WHAT TO DO:
Going from the line that contains "This screenshot has width=1374, height=868." to the last line of the material below, repeat every line exactly.
----- DATA FOR THE TASK -----
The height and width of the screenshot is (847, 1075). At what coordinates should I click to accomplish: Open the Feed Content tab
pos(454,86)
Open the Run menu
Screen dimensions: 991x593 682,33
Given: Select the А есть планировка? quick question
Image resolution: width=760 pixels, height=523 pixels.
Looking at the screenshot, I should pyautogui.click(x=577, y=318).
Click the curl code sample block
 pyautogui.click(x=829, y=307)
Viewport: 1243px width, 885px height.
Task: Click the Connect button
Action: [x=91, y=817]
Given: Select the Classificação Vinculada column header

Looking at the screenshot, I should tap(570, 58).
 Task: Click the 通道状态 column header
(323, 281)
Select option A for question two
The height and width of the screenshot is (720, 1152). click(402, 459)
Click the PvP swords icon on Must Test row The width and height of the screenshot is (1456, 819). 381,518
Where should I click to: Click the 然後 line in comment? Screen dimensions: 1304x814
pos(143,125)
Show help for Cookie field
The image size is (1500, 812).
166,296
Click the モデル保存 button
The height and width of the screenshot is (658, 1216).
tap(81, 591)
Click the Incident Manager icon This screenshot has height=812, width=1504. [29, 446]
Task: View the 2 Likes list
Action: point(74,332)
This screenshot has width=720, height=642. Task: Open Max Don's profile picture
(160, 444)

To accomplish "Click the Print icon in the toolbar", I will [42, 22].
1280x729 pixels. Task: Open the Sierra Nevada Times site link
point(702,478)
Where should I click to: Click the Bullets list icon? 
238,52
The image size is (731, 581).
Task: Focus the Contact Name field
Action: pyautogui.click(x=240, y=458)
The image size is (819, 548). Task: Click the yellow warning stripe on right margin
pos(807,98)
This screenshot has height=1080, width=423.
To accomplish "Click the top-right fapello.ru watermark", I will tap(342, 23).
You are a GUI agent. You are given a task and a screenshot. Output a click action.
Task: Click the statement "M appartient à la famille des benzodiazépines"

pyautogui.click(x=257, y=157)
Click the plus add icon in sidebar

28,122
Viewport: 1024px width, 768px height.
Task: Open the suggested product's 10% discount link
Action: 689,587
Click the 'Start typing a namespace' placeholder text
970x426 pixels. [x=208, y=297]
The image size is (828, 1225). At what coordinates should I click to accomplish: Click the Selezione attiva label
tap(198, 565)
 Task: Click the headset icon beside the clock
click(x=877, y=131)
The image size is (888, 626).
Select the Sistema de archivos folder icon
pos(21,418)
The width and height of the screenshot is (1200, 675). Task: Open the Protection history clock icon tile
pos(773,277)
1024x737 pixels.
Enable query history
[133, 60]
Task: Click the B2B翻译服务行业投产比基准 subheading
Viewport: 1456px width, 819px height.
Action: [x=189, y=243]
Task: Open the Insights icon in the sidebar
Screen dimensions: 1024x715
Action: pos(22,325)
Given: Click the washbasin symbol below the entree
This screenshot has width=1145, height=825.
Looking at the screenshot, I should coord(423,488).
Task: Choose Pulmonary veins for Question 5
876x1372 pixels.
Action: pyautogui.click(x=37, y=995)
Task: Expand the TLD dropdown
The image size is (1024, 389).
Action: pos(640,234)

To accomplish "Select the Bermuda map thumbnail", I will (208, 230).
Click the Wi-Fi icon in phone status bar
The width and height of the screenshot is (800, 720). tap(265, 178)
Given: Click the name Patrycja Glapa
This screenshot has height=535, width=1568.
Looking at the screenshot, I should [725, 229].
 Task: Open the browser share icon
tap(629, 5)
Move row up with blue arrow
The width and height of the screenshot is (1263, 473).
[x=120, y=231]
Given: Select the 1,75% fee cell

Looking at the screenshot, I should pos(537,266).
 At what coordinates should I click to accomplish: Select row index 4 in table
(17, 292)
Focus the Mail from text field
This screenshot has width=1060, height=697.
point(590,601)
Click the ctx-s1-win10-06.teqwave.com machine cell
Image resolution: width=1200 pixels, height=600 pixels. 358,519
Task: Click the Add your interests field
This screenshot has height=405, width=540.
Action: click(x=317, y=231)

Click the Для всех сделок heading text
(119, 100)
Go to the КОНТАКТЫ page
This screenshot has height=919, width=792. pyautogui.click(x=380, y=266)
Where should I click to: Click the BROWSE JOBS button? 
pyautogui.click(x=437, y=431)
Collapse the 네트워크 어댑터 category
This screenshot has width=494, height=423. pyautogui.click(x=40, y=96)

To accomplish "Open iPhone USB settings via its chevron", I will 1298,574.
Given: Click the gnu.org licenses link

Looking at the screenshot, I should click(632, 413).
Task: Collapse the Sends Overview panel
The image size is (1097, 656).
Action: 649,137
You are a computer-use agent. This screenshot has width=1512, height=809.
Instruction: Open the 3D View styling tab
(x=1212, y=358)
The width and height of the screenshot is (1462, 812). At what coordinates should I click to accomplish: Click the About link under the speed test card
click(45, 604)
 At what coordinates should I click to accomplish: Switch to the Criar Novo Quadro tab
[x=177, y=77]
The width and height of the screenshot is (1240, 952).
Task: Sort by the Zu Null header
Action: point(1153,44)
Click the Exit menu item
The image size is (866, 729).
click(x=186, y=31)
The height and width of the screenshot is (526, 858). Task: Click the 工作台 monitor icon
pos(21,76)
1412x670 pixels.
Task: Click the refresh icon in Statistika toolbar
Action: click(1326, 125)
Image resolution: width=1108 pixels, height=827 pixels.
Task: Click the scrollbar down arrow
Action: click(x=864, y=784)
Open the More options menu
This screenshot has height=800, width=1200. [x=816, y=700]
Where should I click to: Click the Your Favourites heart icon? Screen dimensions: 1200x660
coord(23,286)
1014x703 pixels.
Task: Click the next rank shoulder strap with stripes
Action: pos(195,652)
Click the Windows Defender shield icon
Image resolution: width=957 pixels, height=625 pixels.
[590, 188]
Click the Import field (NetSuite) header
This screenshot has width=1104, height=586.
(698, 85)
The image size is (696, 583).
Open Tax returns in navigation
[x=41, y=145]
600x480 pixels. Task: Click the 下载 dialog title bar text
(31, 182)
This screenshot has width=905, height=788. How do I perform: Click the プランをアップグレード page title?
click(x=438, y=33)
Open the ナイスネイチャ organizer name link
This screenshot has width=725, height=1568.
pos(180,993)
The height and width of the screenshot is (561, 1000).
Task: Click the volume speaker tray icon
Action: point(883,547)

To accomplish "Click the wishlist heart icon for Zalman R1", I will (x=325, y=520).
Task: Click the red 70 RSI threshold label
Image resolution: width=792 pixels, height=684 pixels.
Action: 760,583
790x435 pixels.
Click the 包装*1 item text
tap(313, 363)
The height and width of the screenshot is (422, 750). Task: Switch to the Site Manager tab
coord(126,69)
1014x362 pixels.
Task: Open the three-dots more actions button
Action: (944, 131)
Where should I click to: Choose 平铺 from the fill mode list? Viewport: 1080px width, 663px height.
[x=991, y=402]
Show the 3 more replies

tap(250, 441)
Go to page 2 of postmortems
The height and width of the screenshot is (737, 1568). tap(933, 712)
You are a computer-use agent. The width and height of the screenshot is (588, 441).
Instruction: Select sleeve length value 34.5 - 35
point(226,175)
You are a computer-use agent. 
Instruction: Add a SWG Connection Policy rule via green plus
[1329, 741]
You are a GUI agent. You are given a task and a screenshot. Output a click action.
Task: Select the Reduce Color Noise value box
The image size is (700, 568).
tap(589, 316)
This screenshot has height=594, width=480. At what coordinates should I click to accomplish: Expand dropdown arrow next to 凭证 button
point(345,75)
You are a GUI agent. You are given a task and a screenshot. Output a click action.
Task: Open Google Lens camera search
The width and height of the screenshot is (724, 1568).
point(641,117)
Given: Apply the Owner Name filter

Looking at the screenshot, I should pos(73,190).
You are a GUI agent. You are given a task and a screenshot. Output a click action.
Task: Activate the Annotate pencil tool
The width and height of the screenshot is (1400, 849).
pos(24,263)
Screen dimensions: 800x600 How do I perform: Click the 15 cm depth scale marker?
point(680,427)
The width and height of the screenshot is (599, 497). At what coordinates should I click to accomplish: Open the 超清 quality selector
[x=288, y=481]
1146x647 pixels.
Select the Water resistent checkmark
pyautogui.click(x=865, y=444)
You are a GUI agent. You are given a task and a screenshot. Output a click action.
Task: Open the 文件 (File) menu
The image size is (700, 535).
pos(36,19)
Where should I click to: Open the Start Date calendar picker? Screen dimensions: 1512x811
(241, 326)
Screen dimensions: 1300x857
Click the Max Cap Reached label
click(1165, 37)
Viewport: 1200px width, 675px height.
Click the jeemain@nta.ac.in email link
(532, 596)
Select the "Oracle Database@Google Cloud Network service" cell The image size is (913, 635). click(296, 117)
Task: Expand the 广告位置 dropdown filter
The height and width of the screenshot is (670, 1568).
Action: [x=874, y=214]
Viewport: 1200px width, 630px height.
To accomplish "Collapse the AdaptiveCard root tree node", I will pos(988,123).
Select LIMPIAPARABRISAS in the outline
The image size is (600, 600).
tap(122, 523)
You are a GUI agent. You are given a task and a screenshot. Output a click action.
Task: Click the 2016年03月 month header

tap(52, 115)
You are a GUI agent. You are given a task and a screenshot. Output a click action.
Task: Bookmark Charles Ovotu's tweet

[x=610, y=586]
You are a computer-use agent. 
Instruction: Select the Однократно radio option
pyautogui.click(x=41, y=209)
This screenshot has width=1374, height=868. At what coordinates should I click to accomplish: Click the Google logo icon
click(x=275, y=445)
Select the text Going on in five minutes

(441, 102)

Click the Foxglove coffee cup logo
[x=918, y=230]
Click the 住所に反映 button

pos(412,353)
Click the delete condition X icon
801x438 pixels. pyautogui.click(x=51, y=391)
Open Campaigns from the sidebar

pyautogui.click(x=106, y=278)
-----
RESULT OF THIS EXERCISE:
This screenshot has width=1374, height=868. At what coordinates should I click to accomplish: Click the Google logo icon
click(x=275, y=445)
Select the text Going on in five minutes

(441, 102)

Click the Foxglove coffee cup logo
[x=918, y=230]
Click the 住所に反映 button

pos(412,353)
Click the delete condition X icon
801x438 pixels. pyautogui.click(x=51, y=391)
Open Campaigns from the sidebar

pyautogui.click(x=106, y=278)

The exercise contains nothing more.